- Seven people were arrested this week during a protest — led by Maryland chapter of the Sierra Club and United Workers — against the approved construction of a trash-burning plant in South Baltimore.
- The group refused to leave the Maryland Department of Environment headquarters, as they voiced that emissions from the 160-megawatt Fairfield Renewable Energy Power plant would threaten the health of residents of nearby Curtis Bay, according to the Baltimore Sun. Further, they said the plant's construction, delayed for more than a year, is in violation of permits. Energy Answers International, the plant’s owner, countered that the facility would meet or surpass air quality requirements while generating clean power and providing a landfill alternative.
- State regulators have asked Energy Answers for an updated status report on the project, but is saying at this time that the plant emissions would comply with legal limits.
Energy Answers President and CEO Patrick F. Mahoney said the community has been included in planning the trash-to-energy facility. He said the safety and permit violation allegations are "misleading, irrational and not productive."
"Their facts are not accurate," he said to the Baltimore Sun. "I just don't understand the objective of the protest."

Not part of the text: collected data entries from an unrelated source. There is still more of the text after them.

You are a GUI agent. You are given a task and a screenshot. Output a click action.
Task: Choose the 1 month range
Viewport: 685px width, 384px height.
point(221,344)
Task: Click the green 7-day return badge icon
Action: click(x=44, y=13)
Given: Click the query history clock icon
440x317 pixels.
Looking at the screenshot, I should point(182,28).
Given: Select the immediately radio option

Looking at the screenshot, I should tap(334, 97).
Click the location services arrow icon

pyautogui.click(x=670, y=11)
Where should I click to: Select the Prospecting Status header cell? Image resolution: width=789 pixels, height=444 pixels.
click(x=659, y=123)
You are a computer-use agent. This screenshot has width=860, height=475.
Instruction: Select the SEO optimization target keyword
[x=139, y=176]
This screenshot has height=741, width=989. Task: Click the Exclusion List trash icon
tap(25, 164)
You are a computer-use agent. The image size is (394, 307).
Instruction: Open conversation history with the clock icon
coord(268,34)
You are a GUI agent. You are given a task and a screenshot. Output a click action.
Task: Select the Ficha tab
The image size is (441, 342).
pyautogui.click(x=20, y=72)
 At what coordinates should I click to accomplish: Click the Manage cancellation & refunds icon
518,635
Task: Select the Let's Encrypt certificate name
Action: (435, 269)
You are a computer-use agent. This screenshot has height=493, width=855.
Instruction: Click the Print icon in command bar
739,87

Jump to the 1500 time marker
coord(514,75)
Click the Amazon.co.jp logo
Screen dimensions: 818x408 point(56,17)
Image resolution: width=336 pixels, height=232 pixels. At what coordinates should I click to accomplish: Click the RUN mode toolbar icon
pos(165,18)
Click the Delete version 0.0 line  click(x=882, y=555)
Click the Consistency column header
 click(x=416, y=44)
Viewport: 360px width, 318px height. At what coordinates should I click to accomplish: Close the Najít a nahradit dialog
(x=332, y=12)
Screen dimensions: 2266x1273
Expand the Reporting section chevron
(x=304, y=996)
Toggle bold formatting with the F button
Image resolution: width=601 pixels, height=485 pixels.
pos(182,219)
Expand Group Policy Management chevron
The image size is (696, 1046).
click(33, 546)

Protestors — unhappy enough that Curtis Bay has the highest levels of toxic pollution in the state, and that the property sits less than a mile from a school — sat with State Environment Secretary Benjamin H. Grumbles Tuesday to punctuate their concerns and call for action.
"The Department of the Environment deeply appreciates knowing the views of citizens and advocacy groups on this project," Grumbles said in a statement. "We are committed to following applicable laws and regulations and to ensuring permit conditions are respected and enforced."